Luckily, large scale services such as Amazon Web Services (AWS) and
Google Cloud allow companies to purchase as little or as much computing
power as they need. These large companies take care of the hardware, and
much of the software necessary to use HPCs. They are also able to take
care of security for these clusters. EHRs require a high level of
security since they contain both Personal Health Information (PHI) and
Personal Identifiable Information (PII). Their services allow companies
to more easily integrate HPC into their existing data practices.

These services allow users a lot of flexibility in designing the type of
HPC architecture that they need. Not just overall, but for each specific
project that you might have. If one project that you are running uses
complex Machine Learning models with many parameters, you may need a
more GPU heavy cluster. Whereas other, smaller or less complex projects
may only require clusters of CPUs. Similarly, some projects may be more
memory heavy, requiring a lot of storage capability, whereas others
require less storage, but more processing. Building an on location
Cluster that can run all of these projects can be expensive and lead to
a lot of expensive hardware going unused most of the time. Using large
services like AWS or Google Cloud allow you to pay for what you need,
when you need it, and provide much of the infrastructure needed to
quickly transform your normal data pipeline into one that utilizes HPC.

CONCLUSION

Many data processes require large amounts of storage and processing
power.

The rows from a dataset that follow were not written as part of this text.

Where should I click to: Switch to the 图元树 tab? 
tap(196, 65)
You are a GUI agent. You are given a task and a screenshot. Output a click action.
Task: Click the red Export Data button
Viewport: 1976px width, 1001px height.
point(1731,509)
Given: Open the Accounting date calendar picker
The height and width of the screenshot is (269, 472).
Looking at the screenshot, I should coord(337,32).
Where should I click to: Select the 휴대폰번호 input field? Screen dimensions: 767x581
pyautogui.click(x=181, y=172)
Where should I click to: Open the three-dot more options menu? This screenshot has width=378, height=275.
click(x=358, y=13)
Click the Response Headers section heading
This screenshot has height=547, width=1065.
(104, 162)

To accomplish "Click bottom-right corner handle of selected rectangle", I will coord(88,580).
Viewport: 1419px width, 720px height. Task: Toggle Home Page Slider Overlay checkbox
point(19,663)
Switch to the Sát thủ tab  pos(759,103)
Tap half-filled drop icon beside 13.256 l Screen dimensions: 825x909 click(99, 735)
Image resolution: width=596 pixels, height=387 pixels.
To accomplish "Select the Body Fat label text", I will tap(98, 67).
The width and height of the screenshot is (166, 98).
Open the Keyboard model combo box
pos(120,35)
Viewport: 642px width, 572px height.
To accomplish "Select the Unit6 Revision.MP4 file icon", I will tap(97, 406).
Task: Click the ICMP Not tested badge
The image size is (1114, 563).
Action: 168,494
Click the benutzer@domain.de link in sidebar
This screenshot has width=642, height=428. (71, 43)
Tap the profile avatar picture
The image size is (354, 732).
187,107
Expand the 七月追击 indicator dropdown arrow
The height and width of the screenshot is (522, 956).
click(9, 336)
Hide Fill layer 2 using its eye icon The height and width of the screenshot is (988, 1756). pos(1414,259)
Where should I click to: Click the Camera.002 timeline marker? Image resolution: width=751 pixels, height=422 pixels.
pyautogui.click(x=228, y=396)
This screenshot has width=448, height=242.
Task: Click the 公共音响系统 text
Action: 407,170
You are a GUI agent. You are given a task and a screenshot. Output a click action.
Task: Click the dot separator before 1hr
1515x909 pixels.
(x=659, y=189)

Often more than one single machine can handle. This is especially
true with EHRs. Luckily, companies like NextGen, Amazon Web Services,
and Google Cloud provide both software and hardware solutions to large
healthcare data problems. While some processes cannot be parallelized,
many can; and the use of multiple machines linked together to form a
High Performance Cluster can produce incredible speed ups. This speed
allows us to take advantage of state of the art AI and Machine Learning
models that can improve patient experiences and outcomes. It can also
help with simpler data tasks such as making large scale record changes,
or searching through large amounts of data.